**Work instructions:** Copy the records verbatim, from the line with "The image size is (812, 1481)." up to and including the line with "Screen dimensions: 1075x637 (x=991, y=574)", leaving out the pictures.

**Record set:**
--- Start ---
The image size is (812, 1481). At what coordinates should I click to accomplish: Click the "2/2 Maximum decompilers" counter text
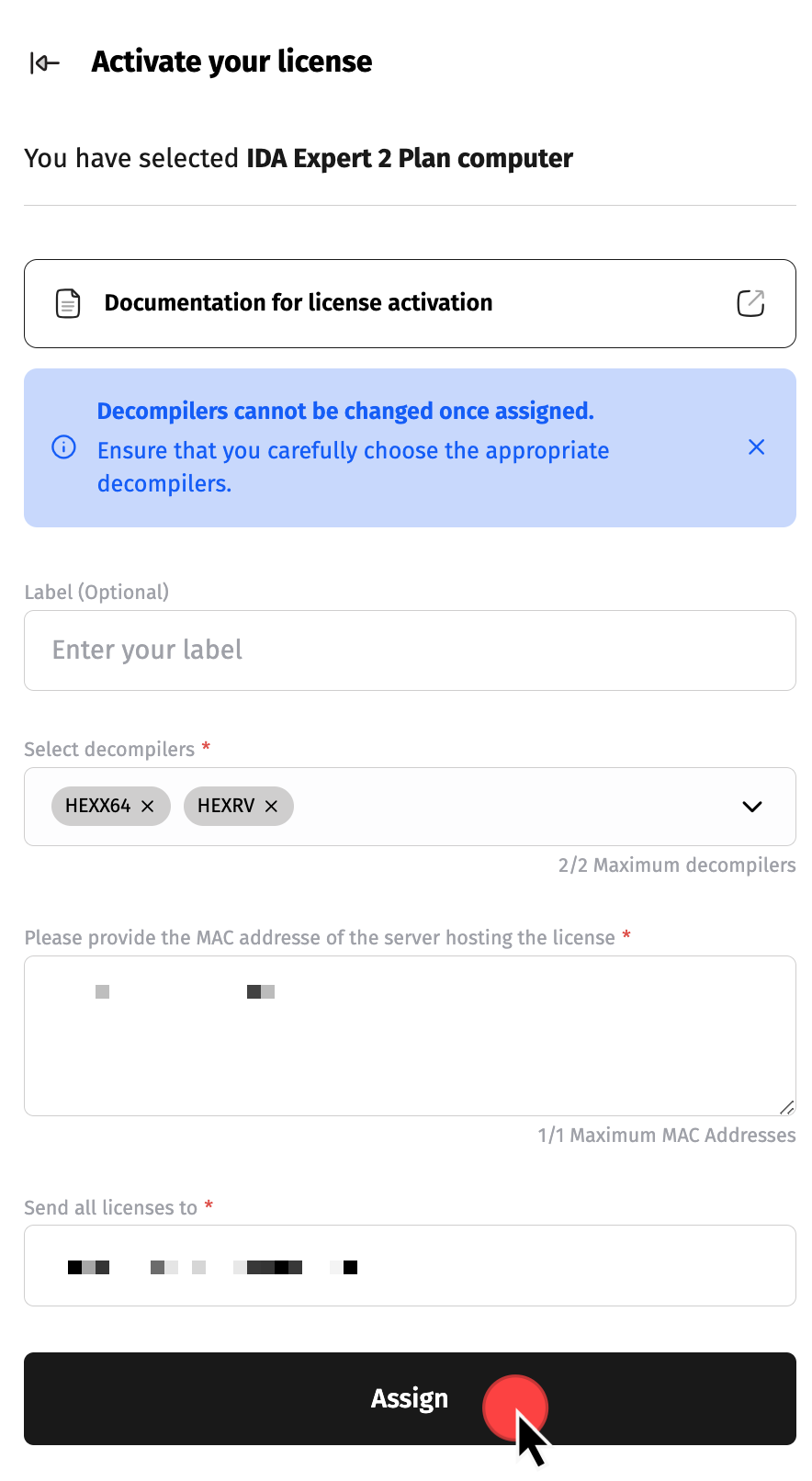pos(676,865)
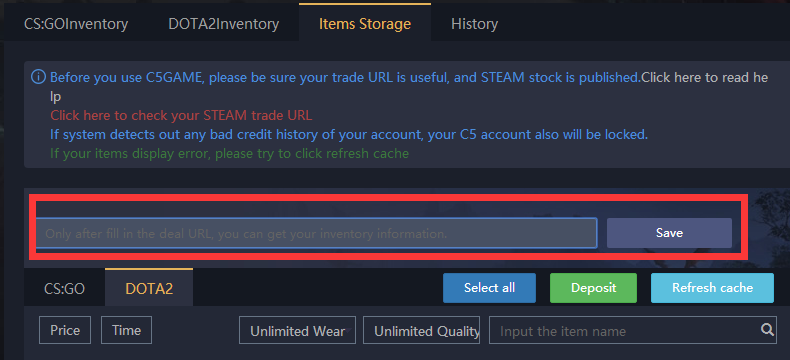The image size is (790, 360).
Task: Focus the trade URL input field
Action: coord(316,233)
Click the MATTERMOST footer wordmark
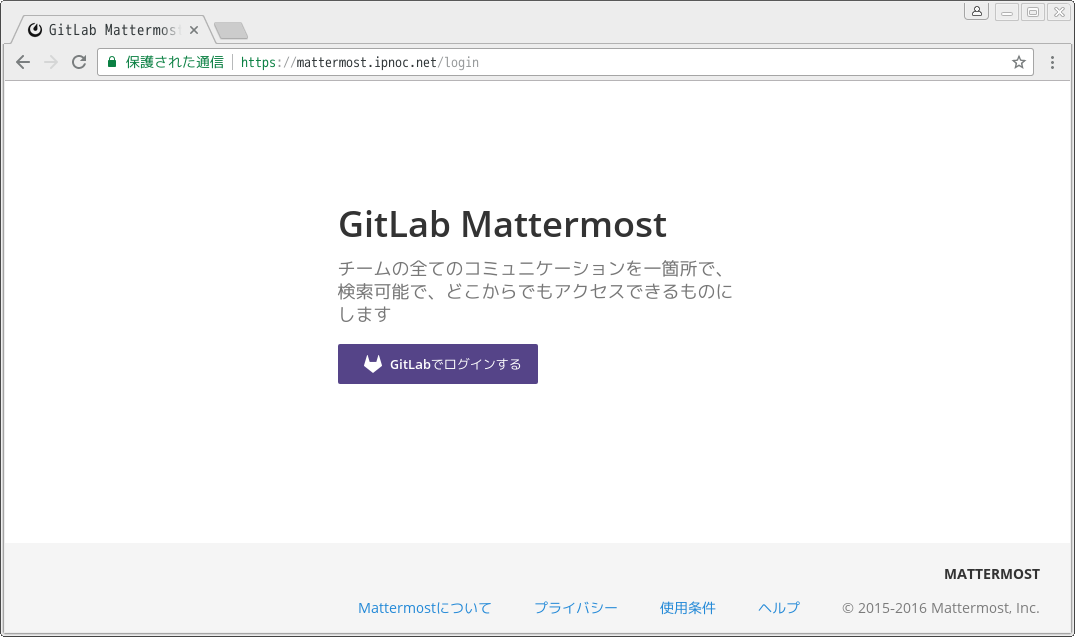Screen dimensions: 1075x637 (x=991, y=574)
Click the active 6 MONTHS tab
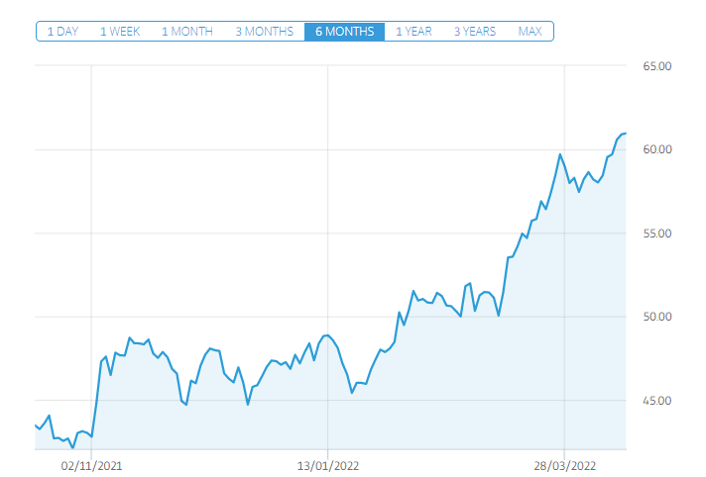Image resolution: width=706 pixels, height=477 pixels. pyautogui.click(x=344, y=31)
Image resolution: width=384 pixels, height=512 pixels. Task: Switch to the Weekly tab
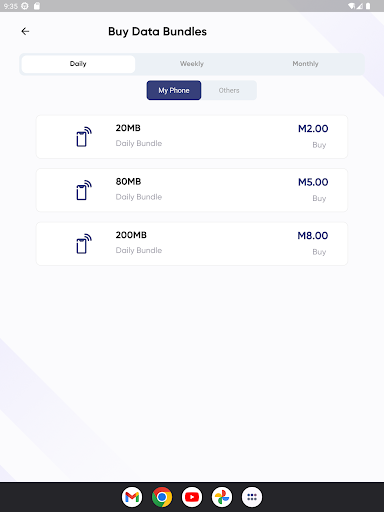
--- End ---
--- Start ---
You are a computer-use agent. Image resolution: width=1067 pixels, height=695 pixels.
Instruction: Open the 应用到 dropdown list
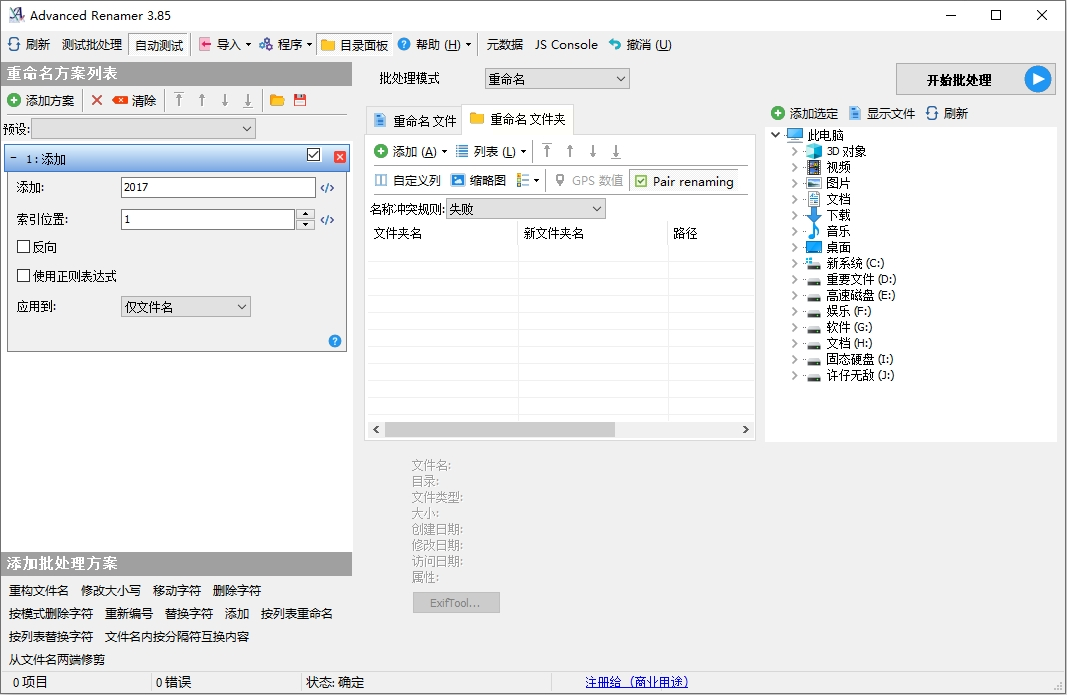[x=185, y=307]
--- End ---
--- Start ---
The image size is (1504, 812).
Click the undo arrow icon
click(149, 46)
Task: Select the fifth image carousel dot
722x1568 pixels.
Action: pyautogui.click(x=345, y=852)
--- End ---
**Written reply:**
The image size is (812, 1481). At what coordinates should I click to accomplish: Click the "2/2 Maximum decompilers" counter text
pos(676,865)
The image size is (790, 360).
Task: Focus the trade URL input field
Action: coord(316,233)
Click the MATTERMOST footer wordmark
Screen dimensions: 1075x637 (x=991, y=574)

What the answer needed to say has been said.